I pulled out and gave her a facial. Her eye shut and I was like, 'Did I just blind you?'
She was sucking me and I cummed in her eye. Now she looks like a mad raccoon.
A Forest Wittiger
you cum in your girl's eye after a blow job and she looks like she’s about to cry
She gave me a blow job and I shot cum in her eye. She looked like she was about to cry.
I pulled out and she got a facial. Her eye closed and she looked like she was mad.
I blew my load in her eye. She looked like she wanted to kill me.
A Forest Wittiger
you blow your load in your girl's eye after a blow job and she looks like a angry raccoon
After a blow job, I cummed in her eye and she looked like a angry raccoon.

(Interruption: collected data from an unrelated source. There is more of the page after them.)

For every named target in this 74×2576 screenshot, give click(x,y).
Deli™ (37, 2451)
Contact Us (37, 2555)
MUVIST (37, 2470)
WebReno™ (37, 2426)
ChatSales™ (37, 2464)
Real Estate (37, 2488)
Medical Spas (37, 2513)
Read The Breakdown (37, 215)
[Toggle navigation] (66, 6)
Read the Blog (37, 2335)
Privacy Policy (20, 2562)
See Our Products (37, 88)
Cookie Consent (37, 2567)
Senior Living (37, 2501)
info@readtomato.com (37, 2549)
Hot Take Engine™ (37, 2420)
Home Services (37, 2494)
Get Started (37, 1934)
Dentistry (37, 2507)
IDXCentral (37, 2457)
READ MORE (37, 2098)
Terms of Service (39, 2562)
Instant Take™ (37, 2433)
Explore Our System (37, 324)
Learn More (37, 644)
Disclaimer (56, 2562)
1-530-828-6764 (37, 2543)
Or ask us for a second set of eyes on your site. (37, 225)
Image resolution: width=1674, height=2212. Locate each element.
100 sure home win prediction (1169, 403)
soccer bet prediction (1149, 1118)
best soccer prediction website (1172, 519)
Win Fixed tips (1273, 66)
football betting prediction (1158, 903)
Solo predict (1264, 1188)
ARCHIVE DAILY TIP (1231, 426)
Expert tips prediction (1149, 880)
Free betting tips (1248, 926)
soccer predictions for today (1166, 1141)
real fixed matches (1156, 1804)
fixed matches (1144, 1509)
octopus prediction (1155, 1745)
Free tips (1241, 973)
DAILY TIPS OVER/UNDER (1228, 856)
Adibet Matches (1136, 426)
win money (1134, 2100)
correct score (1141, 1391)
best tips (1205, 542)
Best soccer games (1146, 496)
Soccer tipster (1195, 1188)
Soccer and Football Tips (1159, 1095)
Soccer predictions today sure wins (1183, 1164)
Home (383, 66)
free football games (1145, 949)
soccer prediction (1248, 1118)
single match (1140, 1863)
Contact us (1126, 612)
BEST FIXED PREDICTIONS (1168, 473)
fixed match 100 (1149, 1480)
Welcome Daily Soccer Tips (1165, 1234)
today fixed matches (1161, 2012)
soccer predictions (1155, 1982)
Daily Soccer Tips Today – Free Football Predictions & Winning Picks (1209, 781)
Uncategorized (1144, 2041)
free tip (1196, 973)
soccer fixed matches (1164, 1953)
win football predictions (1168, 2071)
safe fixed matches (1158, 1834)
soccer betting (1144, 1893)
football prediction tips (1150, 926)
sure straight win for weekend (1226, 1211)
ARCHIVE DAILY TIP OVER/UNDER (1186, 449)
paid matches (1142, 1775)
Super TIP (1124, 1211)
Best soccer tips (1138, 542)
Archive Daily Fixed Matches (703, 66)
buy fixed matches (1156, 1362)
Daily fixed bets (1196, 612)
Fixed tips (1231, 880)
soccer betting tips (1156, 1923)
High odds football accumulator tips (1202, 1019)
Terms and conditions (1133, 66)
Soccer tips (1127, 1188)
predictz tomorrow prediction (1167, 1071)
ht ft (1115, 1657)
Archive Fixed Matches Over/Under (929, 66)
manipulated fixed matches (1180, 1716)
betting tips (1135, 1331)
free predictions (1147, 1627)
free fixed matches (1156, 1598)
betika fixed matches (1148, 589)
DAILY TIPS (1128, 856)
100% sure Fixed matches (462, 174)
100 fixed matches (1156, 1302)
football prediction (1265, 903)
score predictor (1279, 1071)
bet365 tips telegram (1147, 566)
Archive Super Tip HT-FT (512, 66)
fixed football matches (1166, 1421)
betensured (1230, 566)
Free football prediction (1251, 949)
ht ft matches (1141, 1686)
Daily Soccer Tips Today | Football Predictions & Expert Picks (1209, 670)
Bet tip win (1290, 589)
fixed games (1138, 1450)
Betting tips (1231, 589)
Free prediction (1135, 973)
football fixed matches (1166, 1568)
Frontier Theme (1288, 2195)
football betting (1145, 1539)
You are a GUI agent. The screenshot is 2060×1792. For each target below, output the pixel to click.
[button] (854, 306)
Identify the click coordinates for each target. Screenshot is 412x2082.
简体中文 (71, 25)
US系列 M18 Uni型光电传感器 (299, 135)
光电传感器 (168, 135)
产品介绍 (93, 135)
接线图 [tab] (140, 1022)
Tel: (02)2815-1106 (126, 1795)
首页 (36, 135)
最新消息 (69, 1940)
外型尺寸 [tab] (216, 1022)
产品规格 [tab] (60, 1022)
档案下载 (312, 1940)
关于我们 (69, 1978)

She gave me a blow job and I cummed in her eye. Now she looks like a raccoon that got hit.
I shot my load in her eye and now she looks like she wants to punch me.
A Forking Banana
A Forking Banana is a fancy way to say something is really messed up. It’s like when your mom eats your lunch and you have to eat the rest of the day.
My math test was a Forking Banana. I got a 23%.
The traffic today was a Forking Banana. I almost cried.
My dog ate my homework. That was a Forking Banana.
A Forking Banana
A Forking Banana is when things go from bad to worse. It’s like when your pants fall down during a presentation.
My phone died in the middle of a Zoom call. That was a Forking Banana.
I spilled soda on my teacher’s shirt. A Forking Banana.
My dog ran into the road. That was a Forking Banana.
A Forking Banana
A Forking Banana is a very strong curse word. It’s like when you get grounded for two weeks and also fail math.
My little brother broke my mom’s favorite vase. A Forking Banana.
I got grounded and failed math. That was a Forking Banana.
My dog ate my math test. A Forking Banana.
A Forking Banana
A Forking Banana is when everything goes wrong at once. It’s like when you drop your phone in a puddle during a thunderstorm.
I dropped my phone in a puddle during a thunderstorm. That was a Forking Banana.
My dog ate my lunch, and my teacher called me out. A Forking Banana.
My phone died, my dog ran away, and I had to do a presentation. A Forking Banana.
A Forking Banana
A Forking Banana is when you're so mad you want to scream. It’s like when your dog eats your homework and then runs away.
My dog ate my homework and ran away. A Forking Banana.
My teacher called me out for talking. A Forking Banana.
I got grounded and failed math. That was a Forking Banana.
A Forking Banana
A Forking Banana is when you’re really, really annoyed. It’s like when you have to eat the same lunch for a week.
I had to eat the same lunch for a week. That was a Forking Banana.
My dog ate my lunch. A Forking Banana.
I got grounded for talking. That was a Forking Banana.
A Forest
A forest is like a creepy group of trees that hide a girl who probably smells like old socks and probably wants to eat you.
I walked into the forest and heard a girl whispering my name. I turned around and saw a raccoon wearing my shoe.
The forest called to me. I answered. Now I'm lost and my pants are on fire.
That forest is haunted. I saw my ex's ghost trying to find a snack.